### Your assignment
Among the lines below, a stretch begins at the one with "Diabetes and Heart Clinic (53, 851)" and ends at the one with "[Dr. Alok Srivastava] (15, 938)". Repeat that stretch exactly, ends included.

### Entries shown
[Start of section]
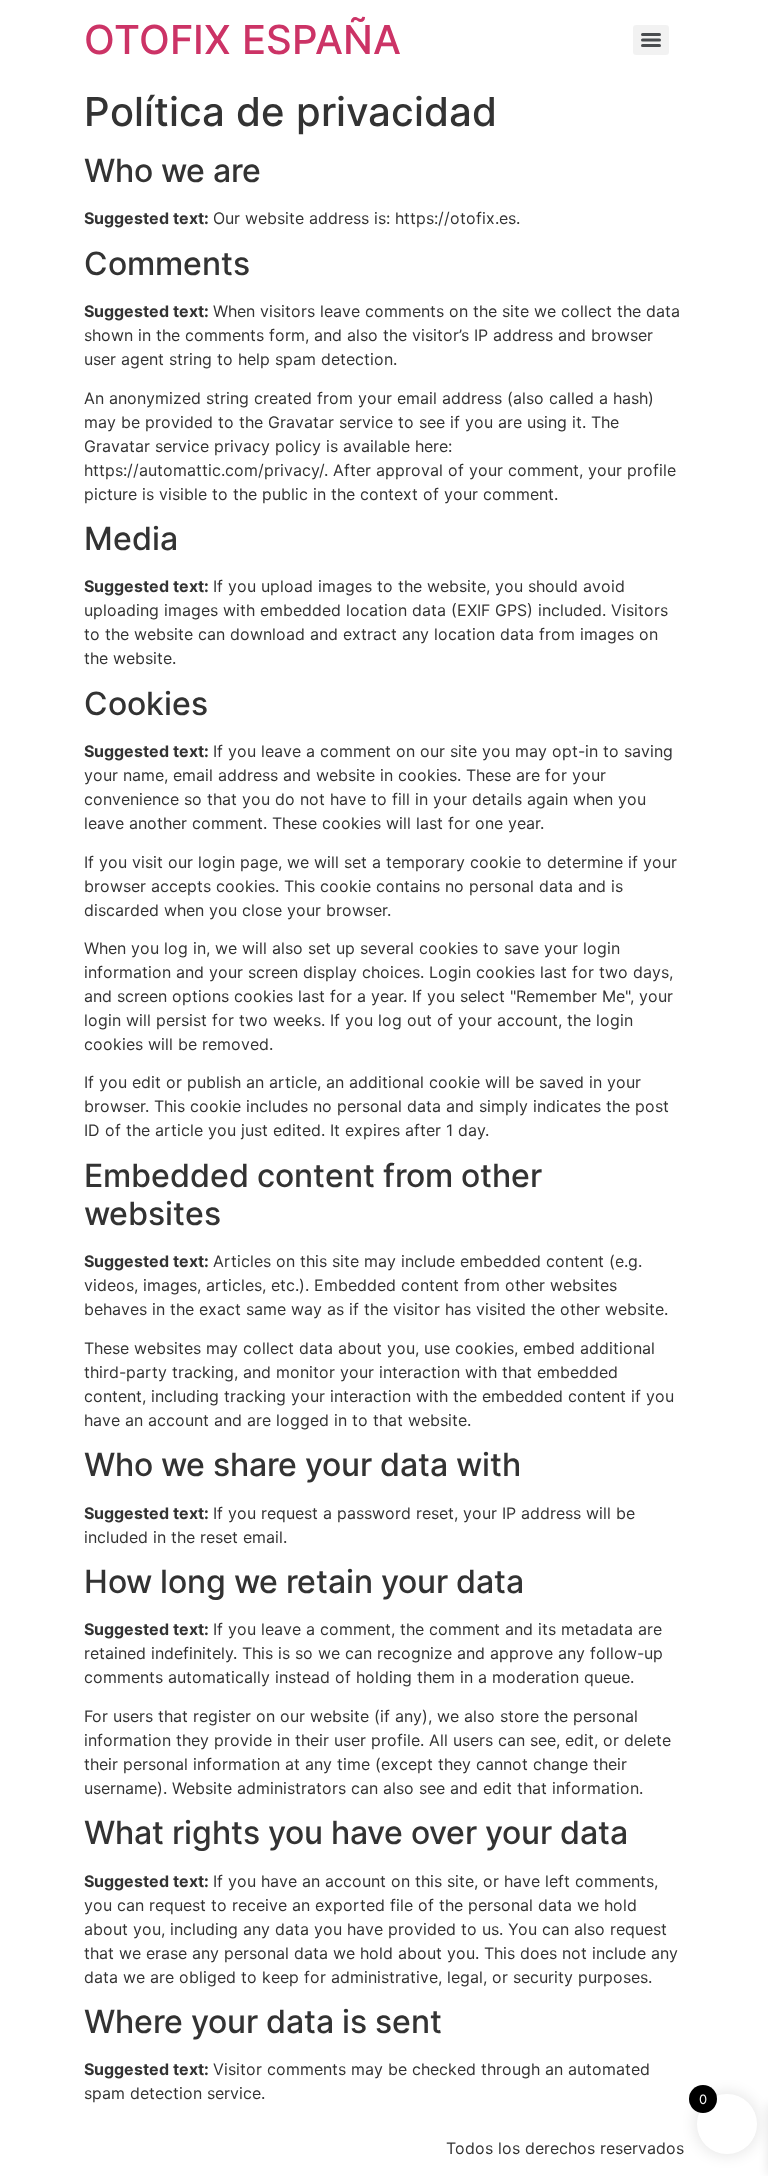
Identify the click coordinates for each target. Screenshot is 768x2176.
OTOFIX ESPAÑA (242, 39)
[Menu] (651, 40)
[End of section]
[Start of section]
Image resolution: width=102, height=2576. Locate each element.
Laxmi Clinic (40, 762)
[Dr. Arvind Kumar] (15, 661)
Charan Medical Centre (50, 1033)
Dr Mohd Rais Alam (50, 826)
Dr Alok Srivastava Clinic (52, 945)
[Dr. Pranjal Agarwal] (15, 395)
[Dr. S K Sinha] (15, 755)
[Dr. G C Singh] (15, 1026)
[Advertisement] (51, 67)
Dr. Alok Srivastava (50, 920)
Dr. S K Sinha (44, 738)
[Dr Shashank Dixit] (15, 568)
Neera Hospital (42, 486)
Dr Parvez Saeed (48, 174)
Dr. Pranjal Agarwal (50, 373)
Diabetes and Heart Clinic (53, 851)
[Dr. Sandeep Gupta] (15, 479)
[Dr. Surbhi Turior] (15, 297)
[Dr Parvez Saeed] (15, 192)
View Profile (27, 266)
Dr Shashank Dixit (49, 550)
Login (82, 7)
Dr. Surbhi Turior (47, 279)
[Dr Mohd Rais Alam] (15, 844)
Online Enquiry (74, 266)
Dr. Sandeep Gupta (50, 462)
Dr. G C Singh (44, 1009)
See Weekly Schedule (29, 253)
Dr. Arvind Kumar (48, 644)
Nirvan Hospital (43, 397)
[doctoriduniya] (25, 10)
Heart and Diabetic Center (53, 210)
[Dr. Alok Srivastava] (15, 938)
[End of section]
### Response box
Diabetes and Heart Clinic (53, 851)
[Dr. Sandeep Gupta] (15, 479)
[Dr. Surbhi Turior] (15, 297)
[Dr Parvez Saeed] (15, 192)
View Profile (27, 266)
Dr Shashank Dixit (49, 550)
Login (82, 7)
Dr. Surbhi Turior (47, 279)
[Dr Mohd Rais Alam] (15, 844)
Online Enquiry (74, 266)
Dr. Sandeep Gupta (50, 462)
Dr. G C Singh (44, 1009)
See Weekly Schedule (29, 253)
Dr. Arvind Kumar (48, 644)
Nirvan Hospital (43, 397)
[doctoriduniya] (25, 10)
Heart and Diabetic Center (53, 210)
[Dr. Alok Srivastava] (15, 938)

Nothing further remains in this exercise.